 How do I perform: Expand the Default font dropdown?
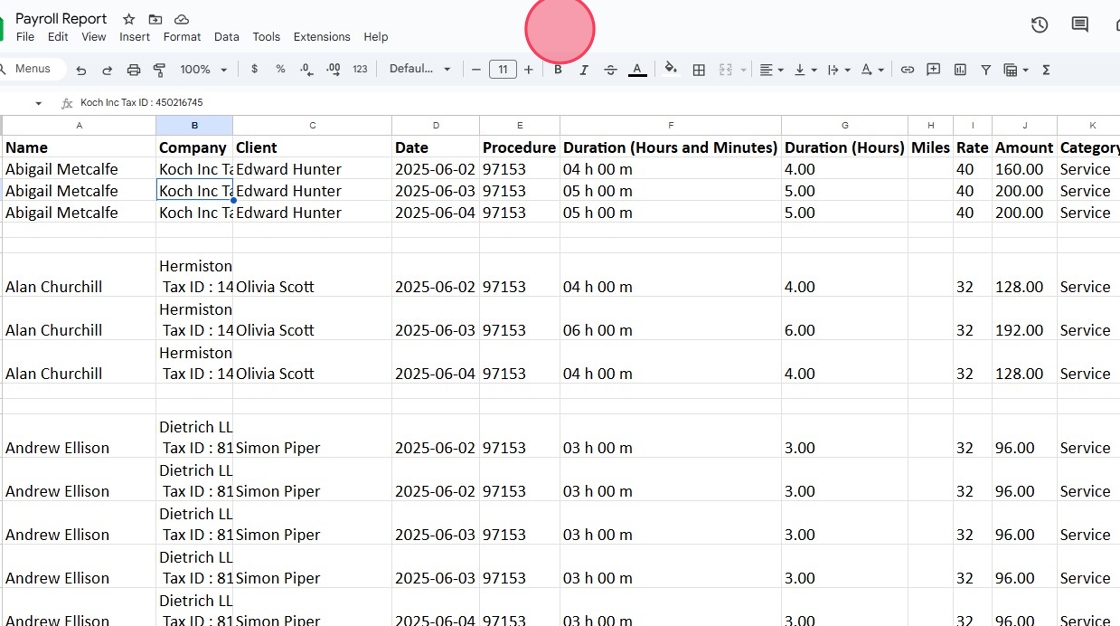pos(420,70)
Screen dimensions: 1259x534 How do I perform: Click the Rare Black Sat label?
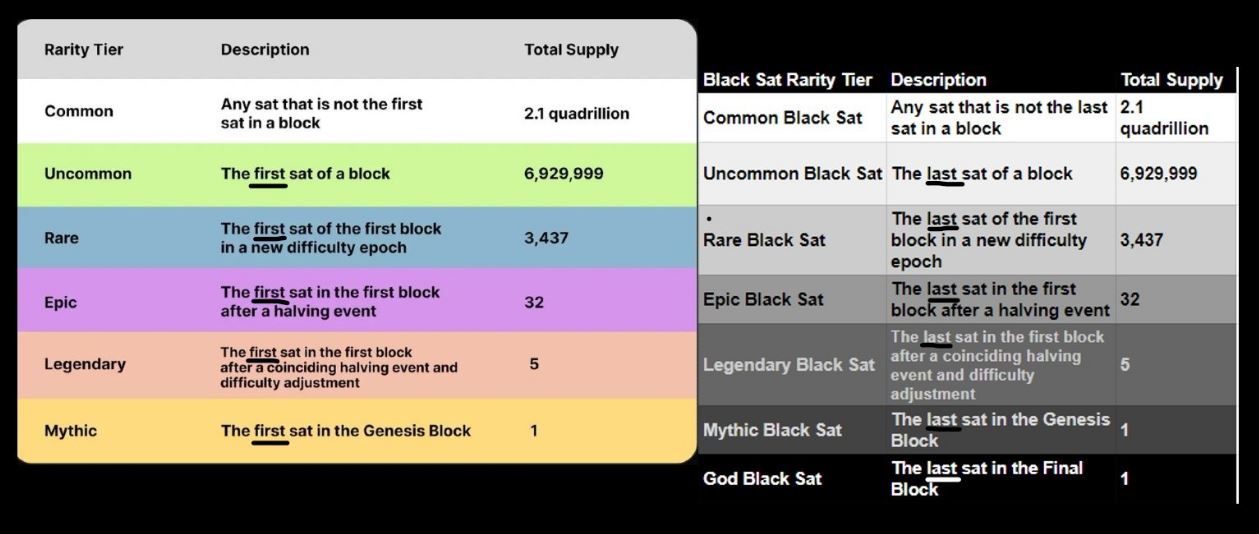[764, 240]
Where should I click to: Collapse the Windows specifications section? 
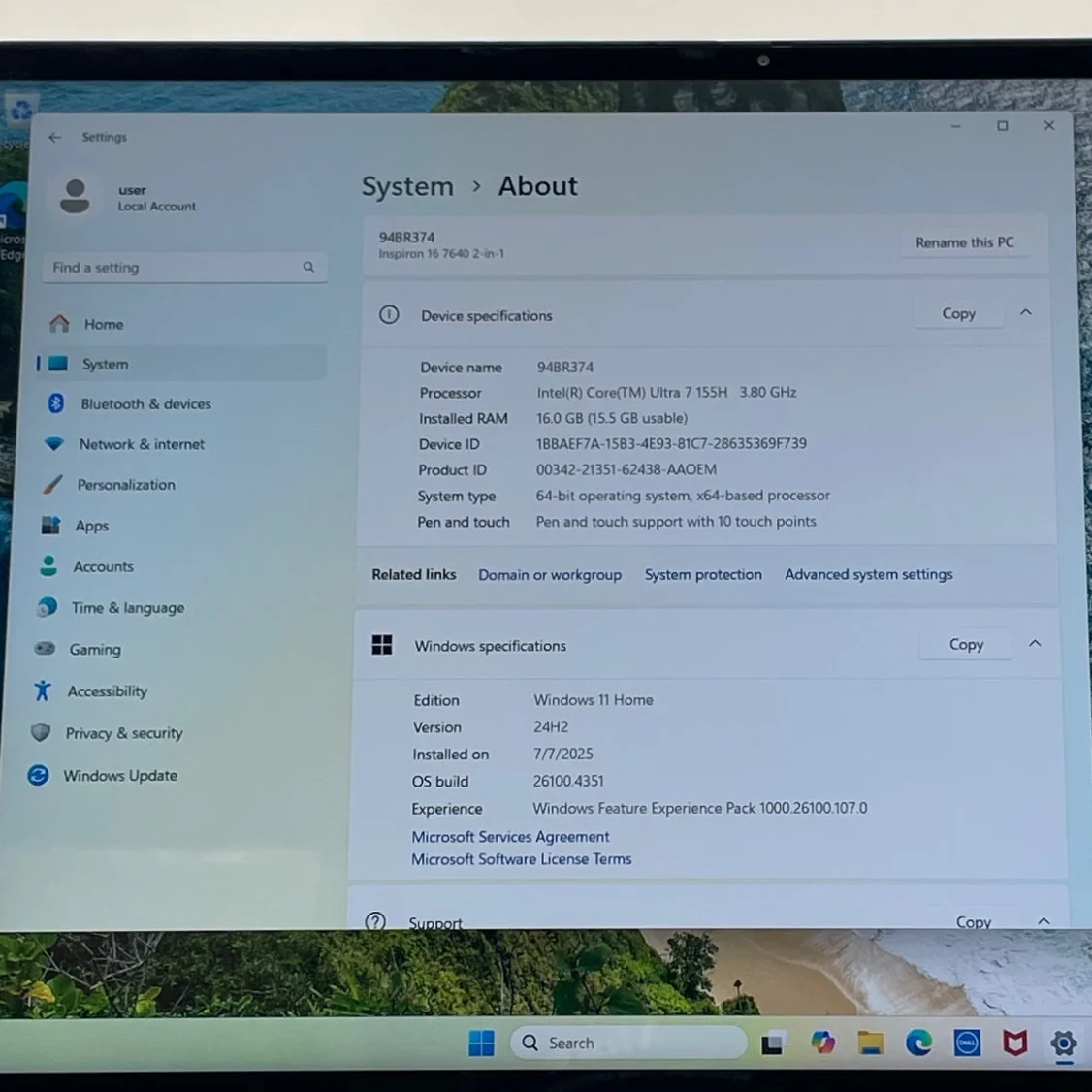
--------------------------------------------------
◆ REQUIREMENT ◆
Copy out every line of the listing above word for word, leaving out the pictures.

◆ RESPONSE TO THIS TASK ◆
 How do I perform: Expand the Default font dropdown?
pos(420,70)
Screen dimensions: 1259x534 How do I perform: Click the Rare Black Sat label?
[764, 240]
Where should I click to: Collapse the Windows specifications section? 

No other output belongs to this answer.